Died: November 16, 1895, Boston, Massachusetts.
Buried: Newton Cemetery, Newton, Massachusetts.
Smith attended Harvard University and Andover Theological Seminary. He entered the Baptist ministry in 1832, and the same year became editor of Baptist Missionary Magazine. He also contributed to the Encyclopedia Americana. From 1834 to 1842, he pastored at Waterville, Maine, and was Professor of Modern Languages at Waterville College. In 1842, he moved to Newton, Massachusetts, where he stayed until 1854, when he became editor of the publications of the Baptist Missionary Union.
The secular world best remembers Smith as the author of My Country 'Tis of Thee. He and Oliver Wendell Holmes were classmates at Harvard, and for the 1829 class reunion, Holmes wrote:
There’s a nice youngster of excellent pith,
Fate tried to conceal him by naming him Smith;
But he shouted a song for the brave and the free,
Just read on his medal, “My country,” “of thee.”

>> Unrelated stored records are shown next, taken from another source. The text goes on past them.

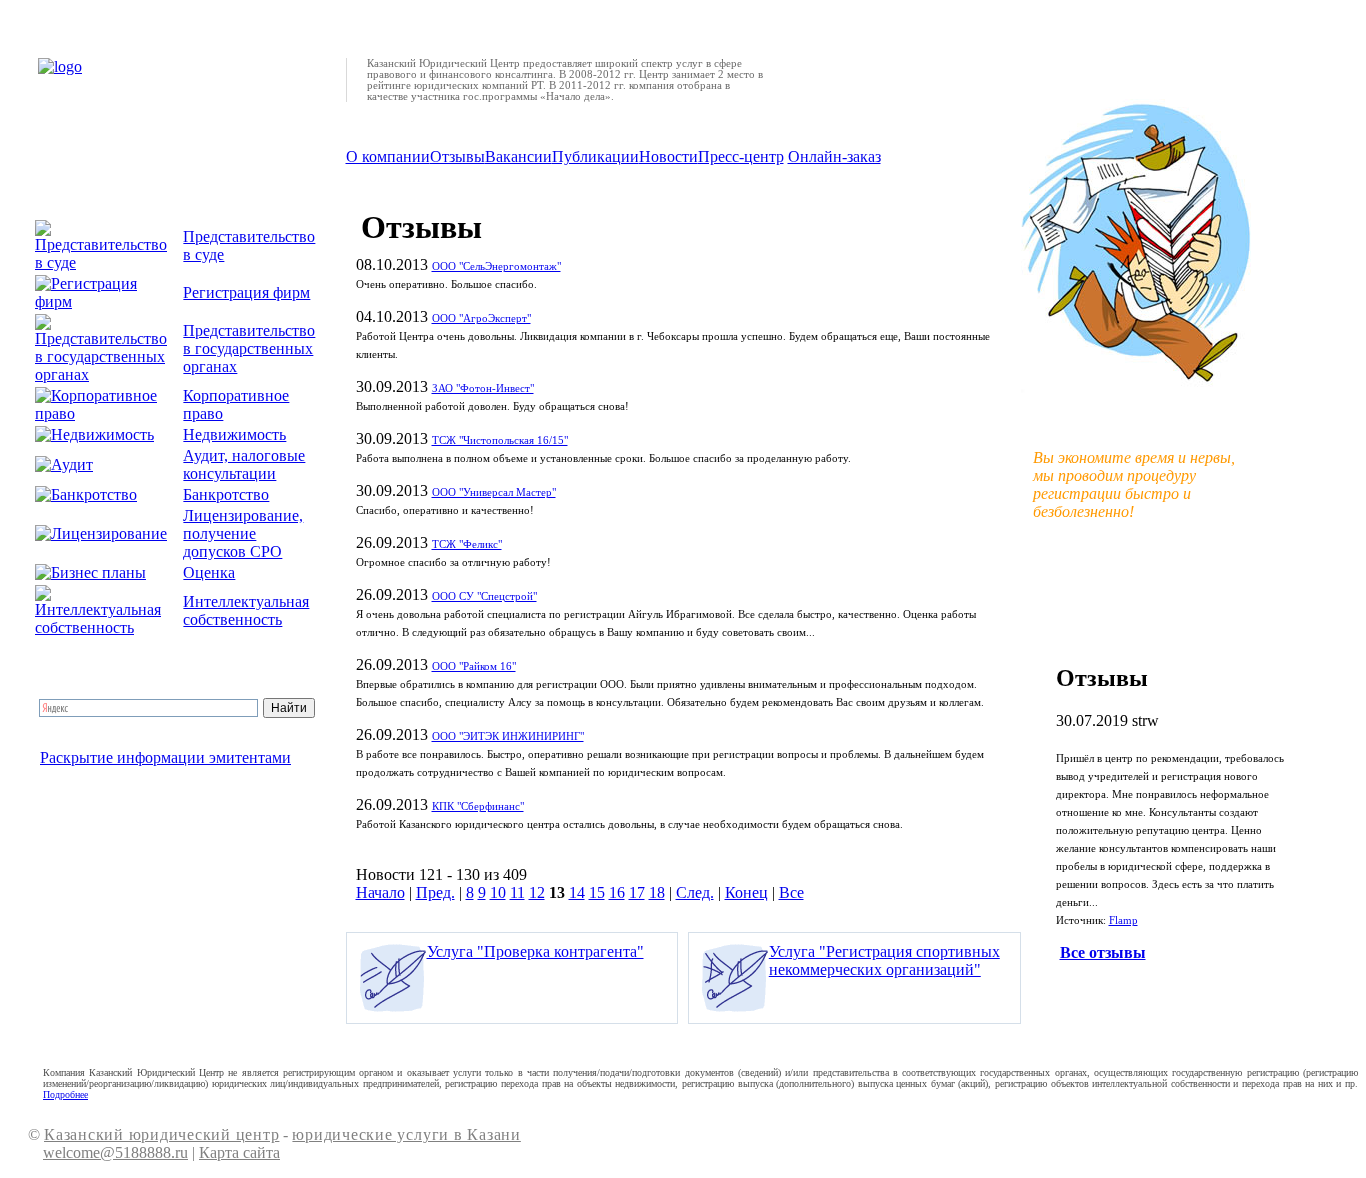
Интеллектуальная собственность (246, 610)
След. (695, 892)
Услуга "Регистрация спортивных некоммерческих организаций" (884, 960)
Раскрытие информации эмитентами (165, 757)
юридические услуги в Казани (406, 1134)
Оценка (209, 572)
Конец (746, 892)
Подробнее (65, 1094)
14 (577, 892)
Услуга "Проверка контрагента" (535, 951)
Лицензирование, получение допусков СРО (243, 533)
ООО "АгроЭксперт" (481, 318)
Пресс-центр (741, 156)
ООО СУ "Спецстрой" (484, 596)
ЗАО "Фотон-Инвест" (483, 388)
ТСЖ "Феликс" (467, 544)
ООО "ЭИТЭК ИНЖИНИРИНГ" (508, 736)
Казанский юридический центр (161, 1134)
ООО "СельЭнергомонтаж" (496, 266)
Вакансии (518, 156)
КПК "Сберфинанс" (478, 806)
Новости (668, 156)
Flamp (1123, 920)
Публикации (595, 156)
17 (637, 892)
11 (517, 892)
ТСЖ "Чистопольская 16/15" (500, 440)
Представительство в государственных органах (249, 348)
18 (657, 892)
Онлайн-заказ (834, 156)
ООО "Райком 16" (474, 666)
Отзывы (457, 156)
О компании (388, 156)
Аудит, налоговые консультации (244, 464)
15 (597, 892)
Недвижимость (234, 434)
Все (791, 892)
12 (537, 892)
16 (617, 892)
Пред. (435, 892)
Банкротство (226, 494)
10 (498, 892)
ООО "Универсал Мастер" (494, 492)
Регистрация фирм (246, 292)
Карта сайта (239, 1152)
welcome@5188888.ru (115, 1152)
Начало (380, 892)
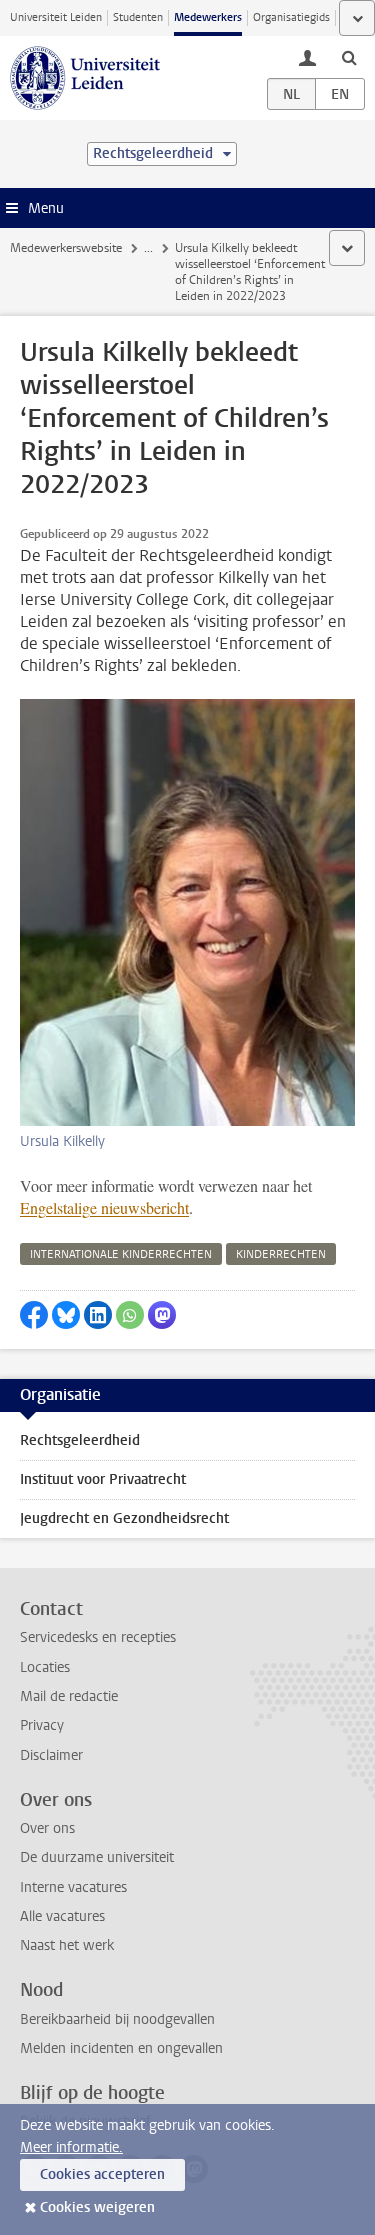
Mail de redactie (69, 1696)
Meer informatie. (71, 2147)
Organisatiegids (291, 17)
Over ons (47, 1828)
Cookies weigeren (97, 2207)
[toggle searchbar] (349, 57)
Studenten (138, 17)
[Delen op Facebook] (34, 1315)
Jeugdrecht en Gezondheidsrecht (124, 1518)
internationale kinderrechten (121, 1254)
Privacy (42, 1725)
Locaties (45, 1667)
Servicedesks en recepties (98, 1637)
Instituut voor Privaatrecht (103, 1479)
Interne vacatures (73, 1887)
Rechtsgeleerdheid (80, 1440)
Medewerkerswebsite (66, 248)
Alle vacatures (62, 1916)
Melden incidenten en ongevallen (121, 2048)
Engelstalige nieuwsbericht (104, 1207)
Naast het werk (67, 1945)
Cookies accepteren (102, 2174)
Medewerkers (208, 17)
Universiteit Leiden (56, 17)
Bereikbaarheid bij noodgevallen (117, 2019)
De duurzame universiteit (97, 1857)
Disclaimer (51, 1755)
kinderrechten (281, 1254)
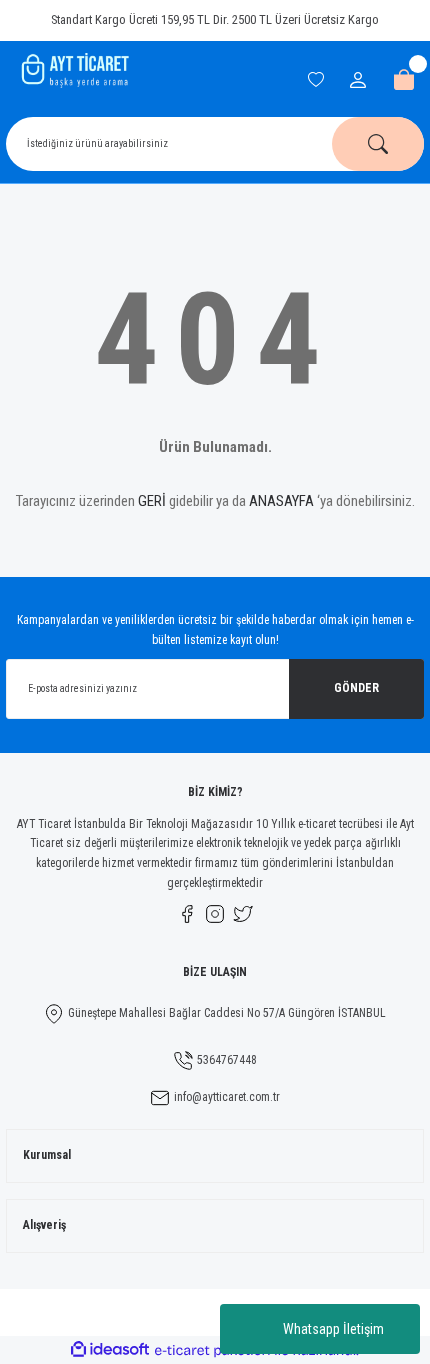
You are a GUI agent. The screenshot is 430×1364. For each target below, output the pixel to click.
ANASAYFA (281, 501)
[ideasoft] (110, 1350)
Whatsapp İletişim (333, 1329)
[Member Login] (360, 80)
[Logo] (73, 70)
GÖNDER (356, 688)
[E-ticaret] (212, 1350)
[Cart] (404, 80)
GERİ (152, 501)
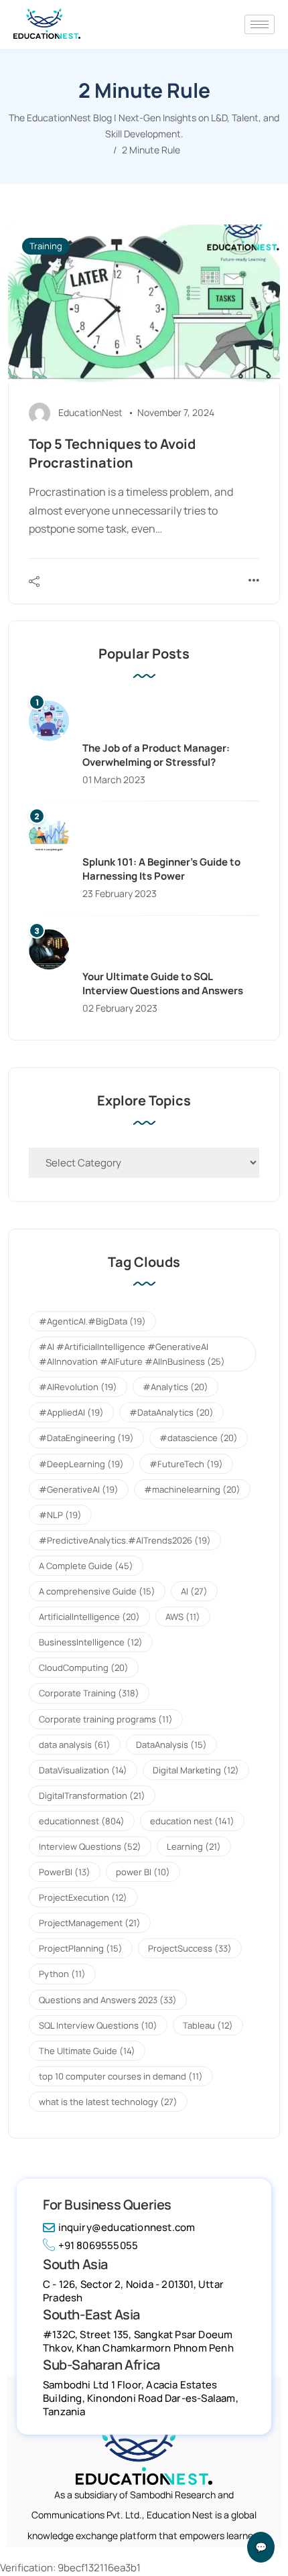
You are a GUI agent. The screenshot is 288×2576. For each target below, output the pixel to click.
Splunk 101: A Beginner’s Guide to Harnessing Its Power (161, 869)
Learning (194, 1846)
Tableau (208, 2025)
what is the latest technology (108, 2102)
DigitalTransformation (92, 1795)
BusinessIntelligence (91, 1642)
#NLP (60, 1515)
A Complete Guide (86, 1566)
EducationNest (90, 412)
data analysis (75, 1745)
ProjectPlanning (81, 1948)
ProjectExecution (83, 1897)
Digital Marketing (196, 1770)
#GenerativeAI (79, 1489)
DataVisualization (83, 1770)
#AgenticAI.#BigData (92, 1321)
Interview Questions (90, 1846)
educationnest (82, 1821)
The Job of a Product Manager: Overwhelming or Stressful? (156, 755)
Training (45, 246)
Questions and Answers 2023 (108, 2000)
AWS (182, 1617)
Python (62, 1974)
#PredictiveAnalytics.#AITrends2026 (125, 1540)
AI (194, 1591)
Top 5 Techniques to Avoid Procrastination (112, 453)
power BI (143, 1872)
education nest (192, 1821)
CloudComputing (84, 1668)
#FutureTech (186, 1464)
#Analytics (175, 1387)
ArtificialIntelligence (89, 1617)
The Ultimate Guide (87, 2051)
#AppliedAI (71, 1412)
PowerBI (64, 1872)
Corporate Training (89, 1693)
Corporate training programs (106, 1719)
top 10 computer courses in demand (121, 2076)
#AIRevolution (78, 1387)
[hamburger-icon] (259, 24)
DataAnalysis (171, 1745)
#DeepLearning (81, 1464)
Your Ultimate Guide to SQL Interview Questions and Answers (162, 983)
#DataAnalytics (171, 1412)
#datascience (198, 1438)
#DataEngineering (86, 1438)
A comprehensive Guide (97, 1591)
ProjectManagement (90, 1923)
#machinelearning (192, 1489)
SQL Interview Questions (98, 2025)
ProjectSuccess (190, 1948)
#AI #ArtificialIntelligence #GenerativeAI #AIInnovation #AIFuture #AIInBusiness (132, 1354)
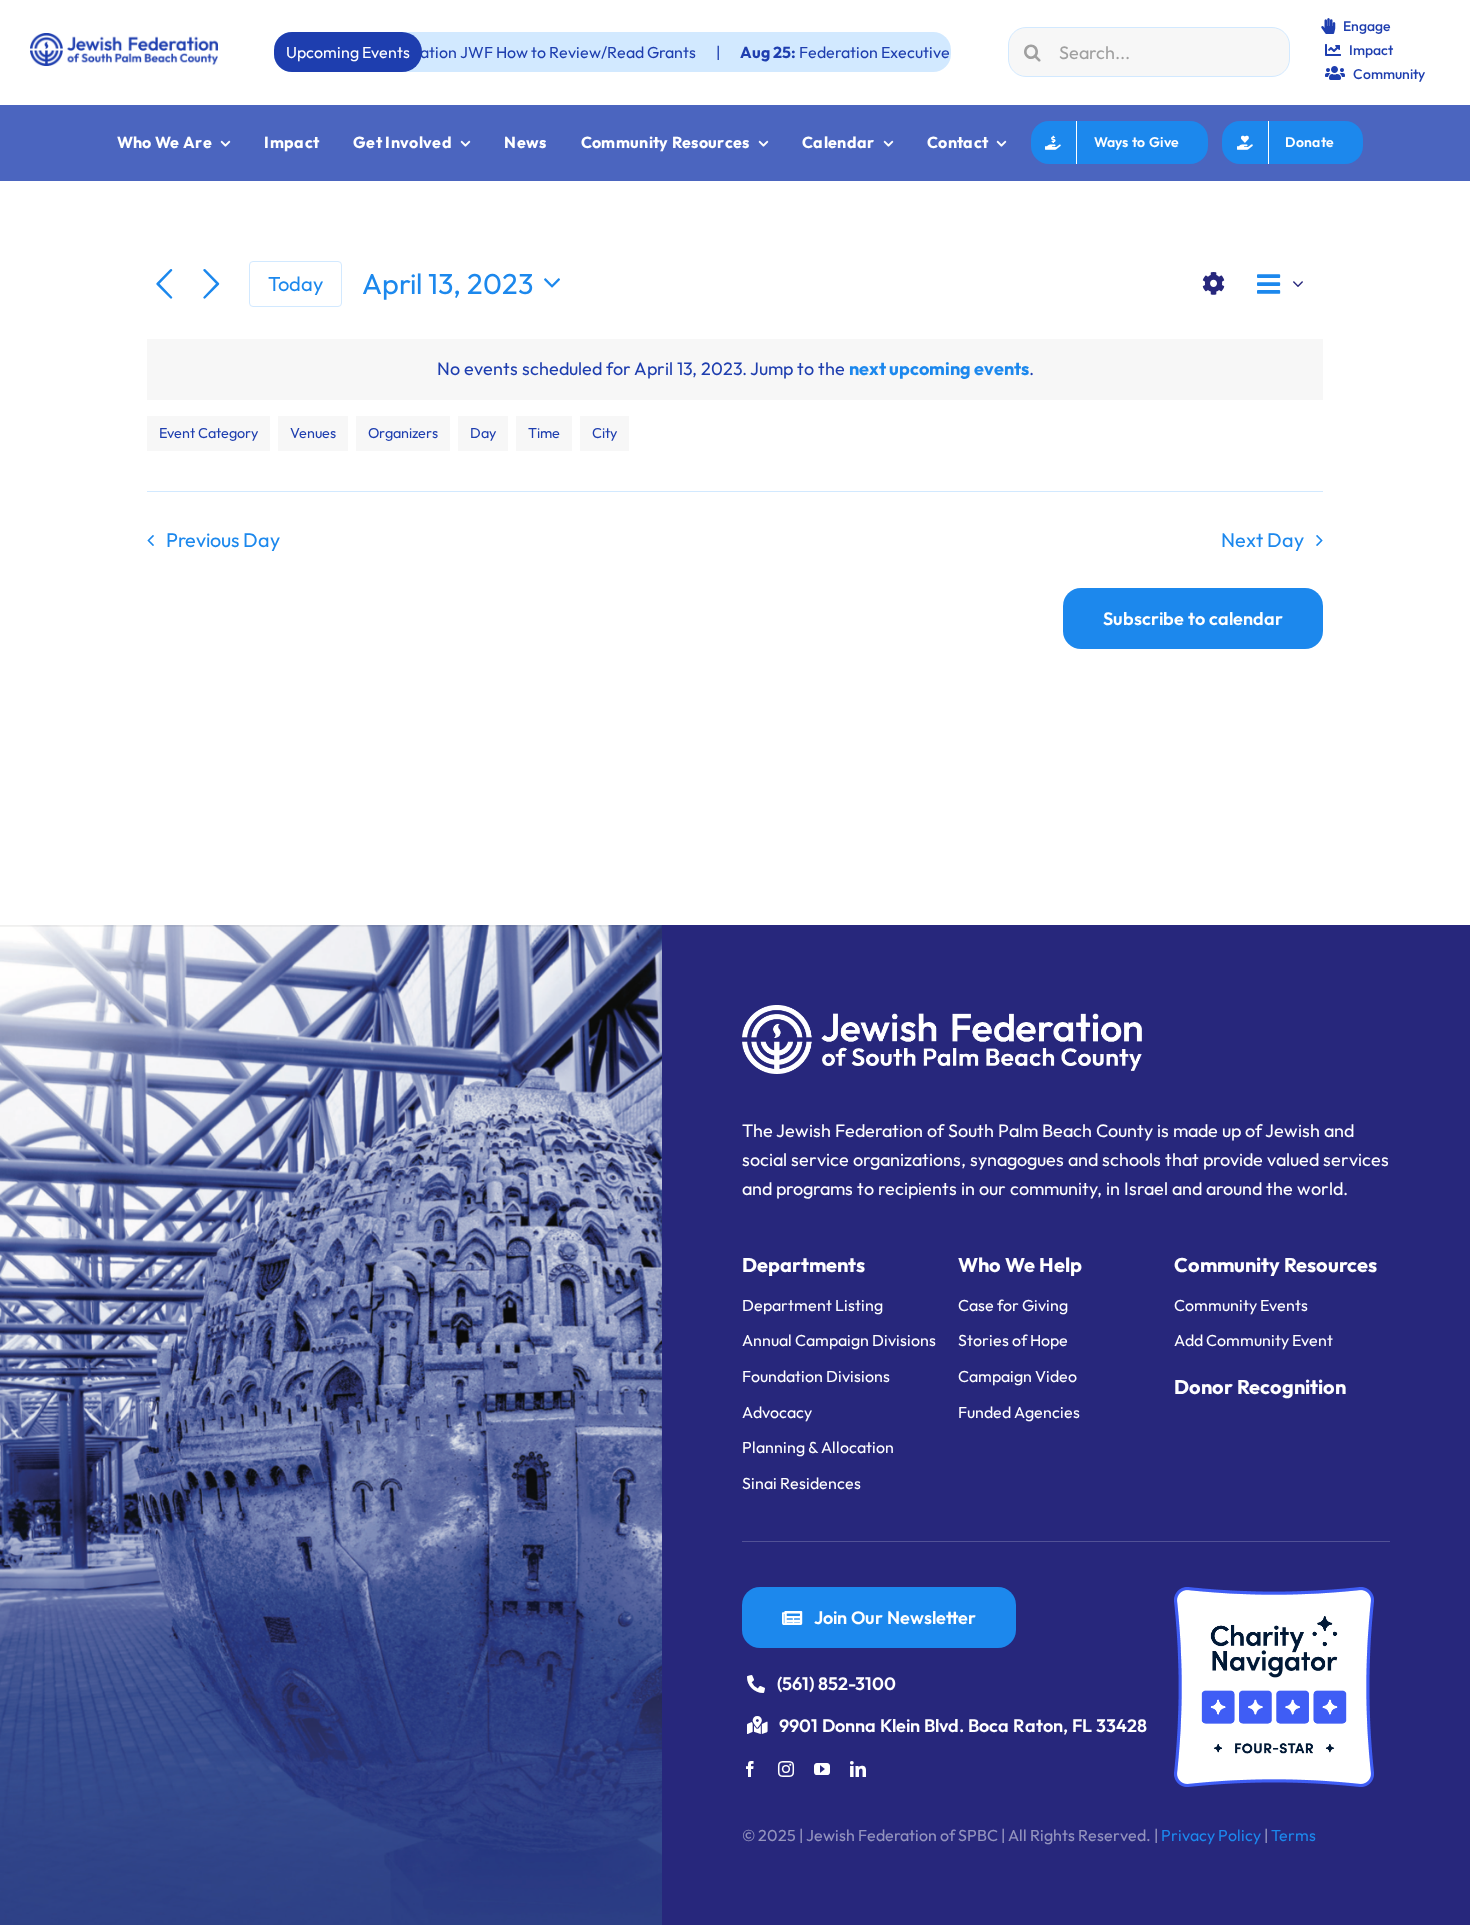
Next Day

On Smith’s 80th birthday, Holmes sent him the following:
Full many a poet’s labored lines
A century’s creeping waves shall hide—
The verse a people’s love enshrines
Stands like a rock that breasts the tide.Time wrecks the proudest piles we raise,
The towers, the domes, the temples fall.
The fortress crumbles and decays—
One breath of song outlasts them all.